The data Block Start

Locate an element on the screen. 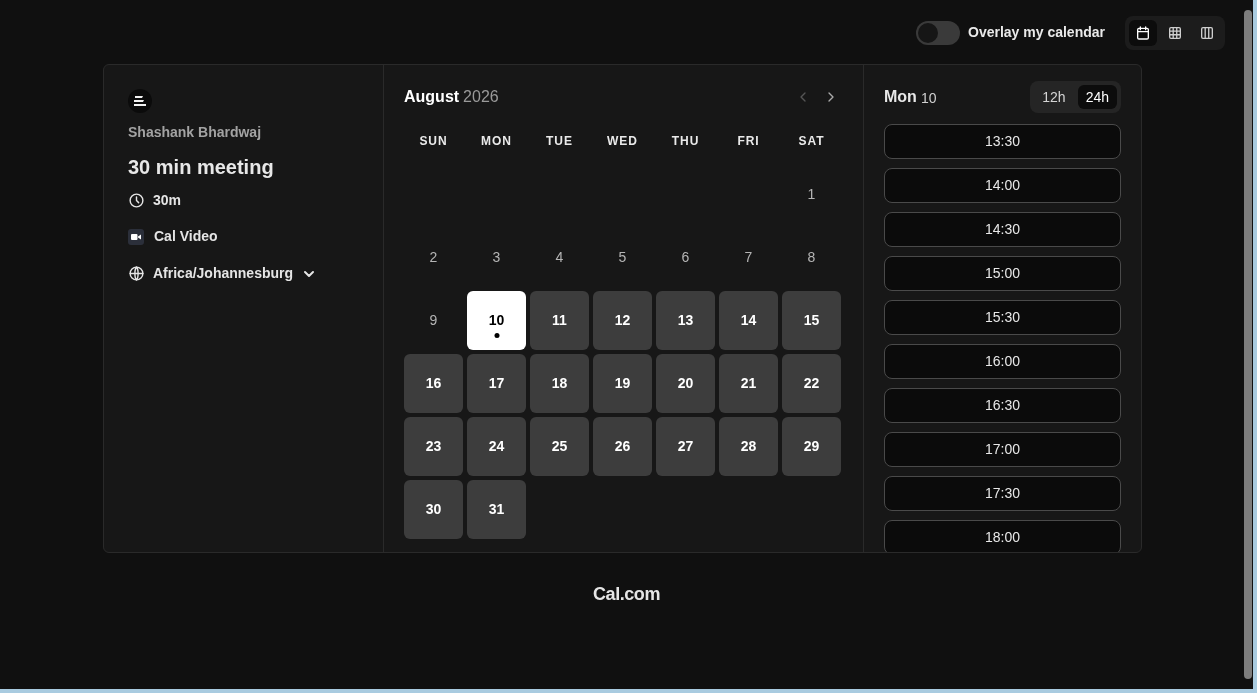  scrollbar is located at coordinates (1248, 344).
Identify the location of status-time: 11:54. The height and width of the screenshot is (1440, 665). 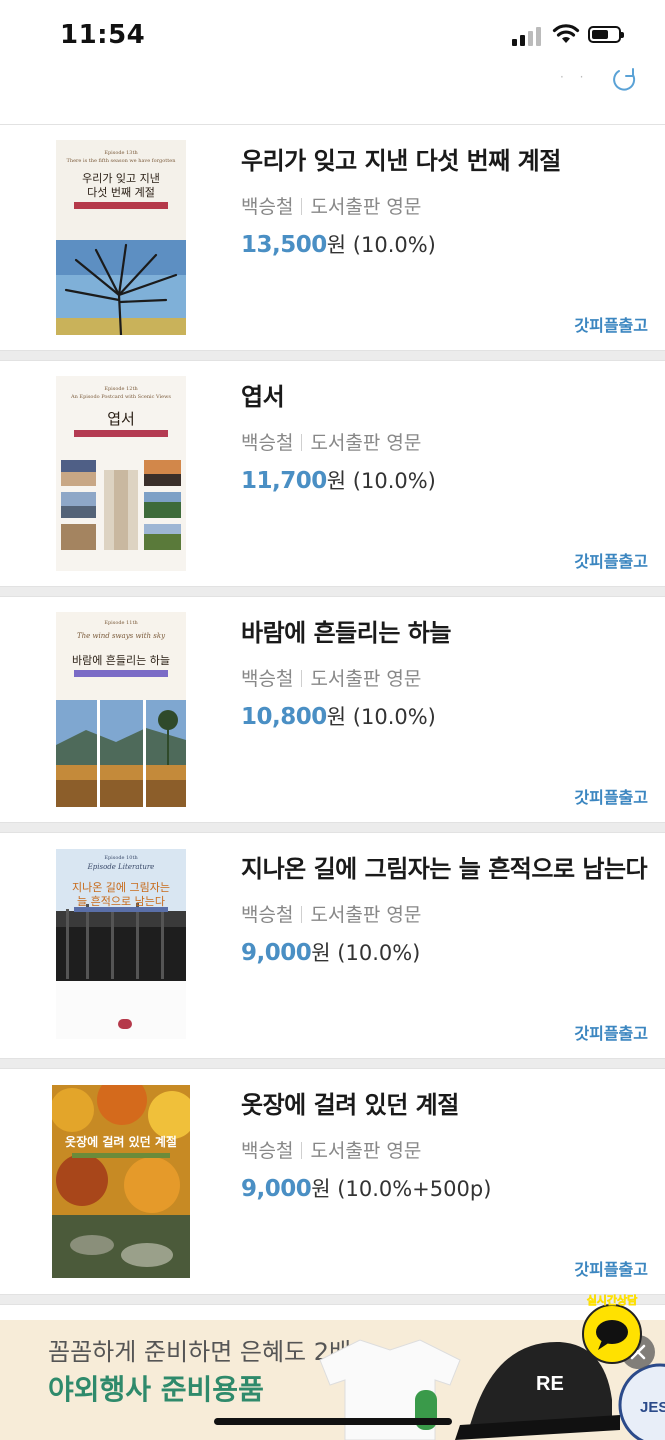
(103, 35).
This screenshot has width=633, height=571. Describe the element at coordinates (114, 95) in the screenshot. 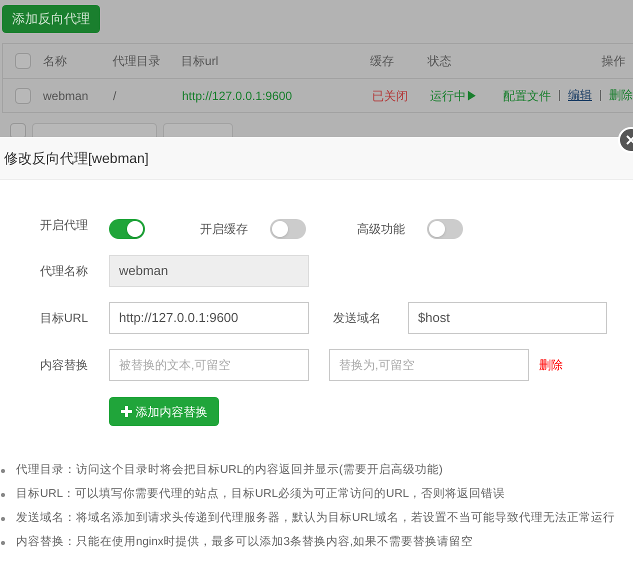

I see `table-cell: /` at that location.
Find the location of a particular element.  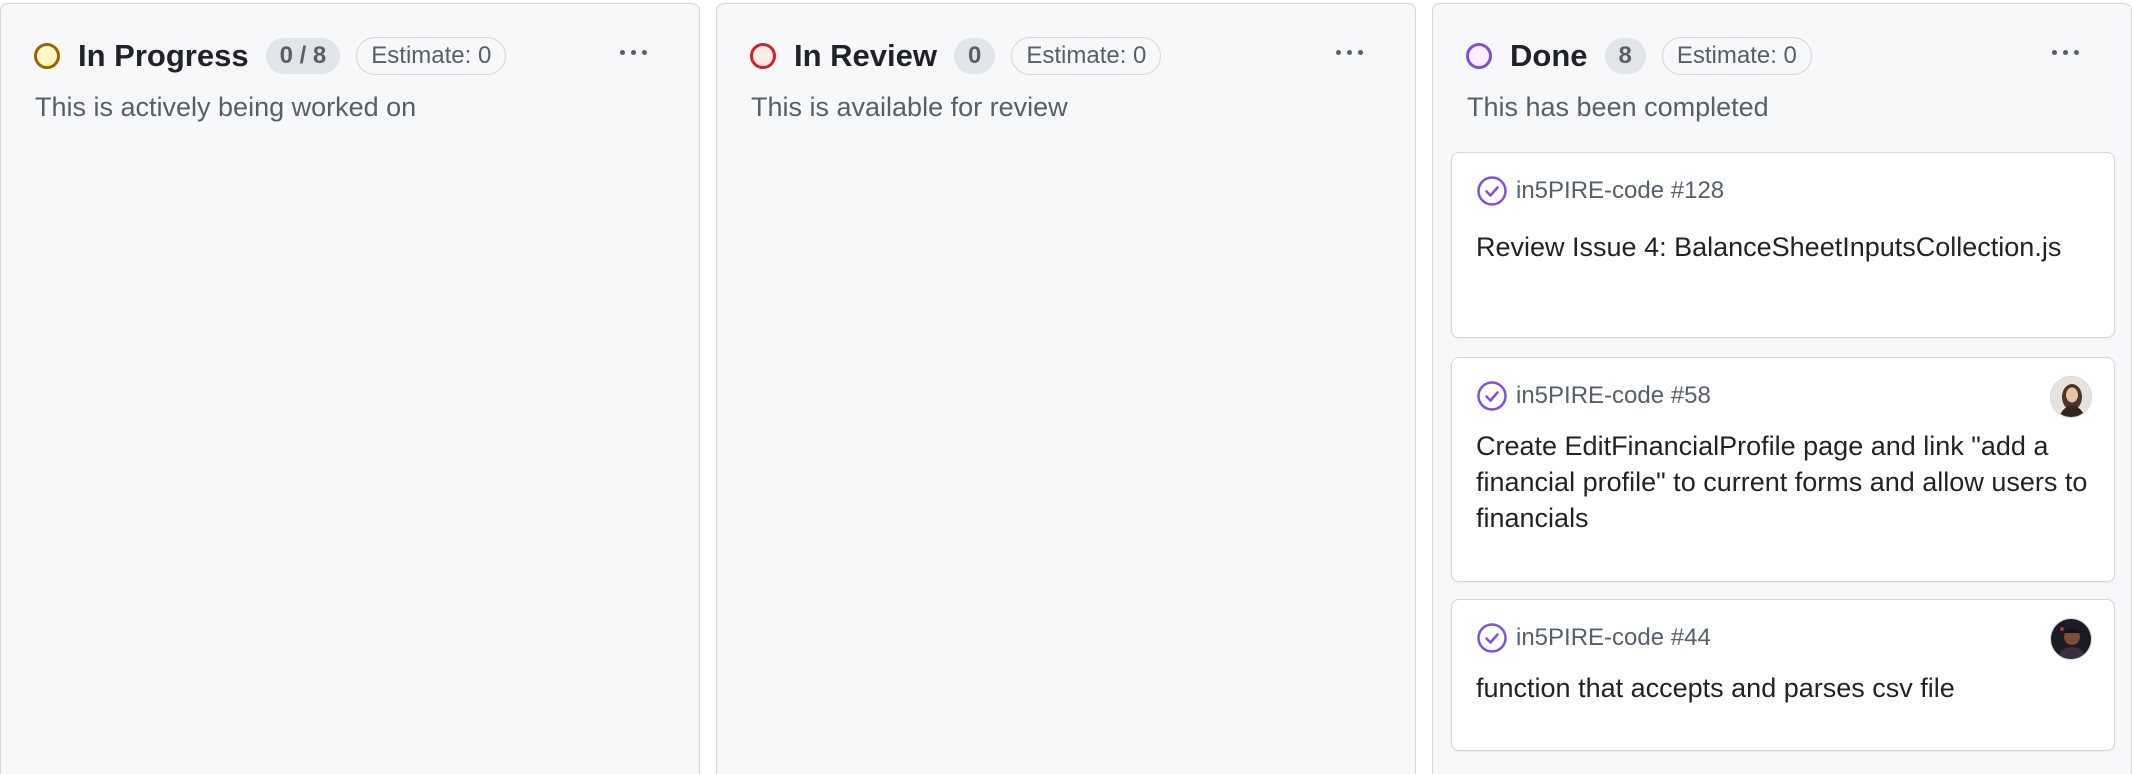

issue-reference-link: in5PIRE-code #58 is located at coordinates (1614, 396).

The data Block End

Task item — Put the lines above into a JSON list of strings, one string per line, from the line that contains "This screenshot has" through the last line of the items. Skip blank lines and omit the pictures.

Answer to the exercise —
[
  "This screenshot has width=633, height=571. Describe the element at coordinates (114, 95) in the screenshot. ",
  "I see `table-cell: /` at that location.",
  "Find the location of a particular element.  ",
  "issue-reference-link: in5PIRE-code #58 is located at coordinates (1614, 396)."
]